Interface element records

— START —

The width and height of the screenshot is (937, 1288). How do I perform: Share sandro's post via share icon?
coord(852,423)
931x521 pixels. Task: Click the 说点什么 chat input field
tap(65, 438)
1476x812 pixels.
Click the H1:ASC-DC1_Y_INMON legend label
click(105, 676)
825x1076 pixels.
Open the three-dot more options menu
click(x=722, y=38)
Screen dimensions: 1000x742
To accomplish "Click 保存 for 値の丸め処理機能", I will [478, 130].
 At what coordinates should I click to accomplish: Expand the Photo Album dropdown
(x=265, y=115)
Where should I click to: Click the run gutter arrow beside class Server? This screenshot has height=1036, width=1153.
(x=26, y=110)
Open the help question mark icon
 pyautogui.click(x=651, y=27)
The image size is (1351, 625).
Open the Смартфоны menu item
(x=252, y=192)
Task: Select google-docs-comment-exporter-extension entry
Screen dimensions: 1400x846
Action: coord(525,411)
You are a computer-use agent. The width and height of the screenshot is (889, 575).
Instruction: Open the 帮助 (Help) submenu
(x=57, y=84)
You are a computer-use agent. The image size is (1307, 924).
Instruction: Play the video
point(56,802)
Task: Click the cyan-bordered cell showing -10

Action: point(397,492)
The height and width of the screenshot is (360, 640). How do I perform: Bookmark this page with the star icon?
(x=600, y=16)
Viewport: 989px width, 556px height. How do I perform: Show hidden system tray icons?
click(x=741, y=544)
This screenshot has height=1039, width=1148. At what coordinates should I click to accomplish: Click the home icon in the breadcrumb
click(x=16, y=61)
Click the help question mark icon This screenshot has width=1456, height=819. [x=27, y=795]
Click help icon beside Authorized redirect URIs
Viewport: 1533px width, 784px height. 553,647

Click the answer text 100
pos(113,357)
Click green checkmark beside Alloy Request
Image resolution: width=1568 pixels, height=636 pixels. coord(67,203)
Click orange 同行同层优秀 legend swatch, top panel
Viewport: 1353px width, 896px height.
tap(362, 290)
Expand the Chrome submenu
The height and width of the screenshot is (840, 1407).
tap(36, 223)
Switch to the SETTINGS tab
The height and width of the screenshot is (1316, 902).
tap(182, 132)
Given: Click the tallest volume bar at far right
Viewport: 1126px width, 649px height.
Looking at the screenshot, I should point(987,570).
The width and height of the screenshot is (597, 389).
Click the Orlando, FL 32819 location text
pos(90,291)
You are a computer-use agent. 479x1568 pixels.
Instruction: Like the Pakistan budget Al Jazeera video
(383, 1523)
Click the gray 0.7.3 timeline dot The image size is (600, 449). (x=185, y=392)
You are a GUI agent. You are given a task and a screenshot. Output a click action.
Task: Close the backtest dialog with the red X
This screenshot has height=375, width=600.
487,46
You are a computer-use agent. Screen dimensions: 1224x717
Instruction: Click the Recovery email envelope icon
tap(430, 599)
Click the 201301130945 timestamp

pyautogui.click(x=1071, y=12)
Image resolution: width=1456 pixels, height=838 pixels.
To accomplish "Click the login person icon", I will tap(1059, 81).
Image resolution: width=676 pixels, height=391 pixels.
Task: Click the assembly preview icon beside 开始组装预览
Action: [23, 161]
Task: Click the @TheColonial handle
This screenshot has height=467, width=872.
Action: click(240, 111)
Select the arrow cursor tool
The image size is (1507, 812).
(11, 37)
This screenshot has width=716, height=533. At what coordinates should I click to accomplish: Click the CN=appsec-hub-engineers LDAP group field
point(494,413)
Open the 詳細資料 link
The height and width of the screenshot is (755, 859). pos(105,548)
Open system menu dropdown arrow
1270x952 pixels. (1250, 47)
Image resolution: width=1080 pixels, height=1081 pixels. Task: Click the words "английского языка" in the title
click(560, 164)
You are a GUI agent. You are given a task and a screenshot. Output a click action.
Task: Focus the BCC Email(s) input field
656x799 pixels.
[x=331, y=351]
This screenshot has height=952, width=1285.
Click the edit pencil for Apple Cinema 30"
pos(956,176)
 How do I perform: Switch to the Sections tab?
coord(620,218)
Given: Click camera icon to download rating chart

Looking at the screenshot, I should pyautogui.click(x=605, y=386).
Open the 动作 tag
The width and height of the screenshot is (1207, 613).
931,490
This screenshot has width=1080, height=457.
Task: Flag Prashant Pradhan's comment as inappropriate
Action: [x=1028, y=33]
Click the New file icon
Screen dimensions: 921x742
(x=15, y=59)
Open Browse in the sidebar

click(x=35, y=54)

— END —

Print the lines of the records above starting at the line that contains "The height and width of the screenshot is (360, 640)." and ending at the line that contains "pos(90,291)", both included, with every character unchanged.

[EXPECTED ANSWER]
The height and width of the screenshot is (360, 640). How do I perform: Bookmark this page with the star icon?
(x=600, y=16)
Viewport: 989px width, 556px height. How do I perform: Show hidden system tray icons?
click(x=741, y=544)
This screenshot has height=1039, width=1148. At what coordinates should I click to accomplish: Click the home icon in the breadcrumb
click(x=16, y=61)
Click the help question mark icon This screenshot has width=1456, height=819. [x=27, y=795]
Click help icon beside Authorized redirect URIs
Viewport: 1533px width, 784px height. 553,647

Click the answer text 100
pos(113,357)
Click green checkmark beside Alloy Request
Image resolution: width=1568 pixels, height=636 pixels. coord(67,203)
Click orange 同行同层优秀 legend swatch, top panel
Viewport: 1353px width, 896px height.
tap(362, 290)
Expand the Chrome submenu
The height and width of the screenshot is (840, 1407).
tap(36, 223)
Switch to the SETTINGS tab
The height and width of the screenshot is (1316, 902).
tap(182, 132)
Given: Click the tallest volume bar at far right
Viewport: 1126px width, 649px height.
Looking at the screenshot, I should point(987,570).
The width and height of the screenshot is (597, 389).
Click the Orlando, FL 32819 location text
pos(90,291)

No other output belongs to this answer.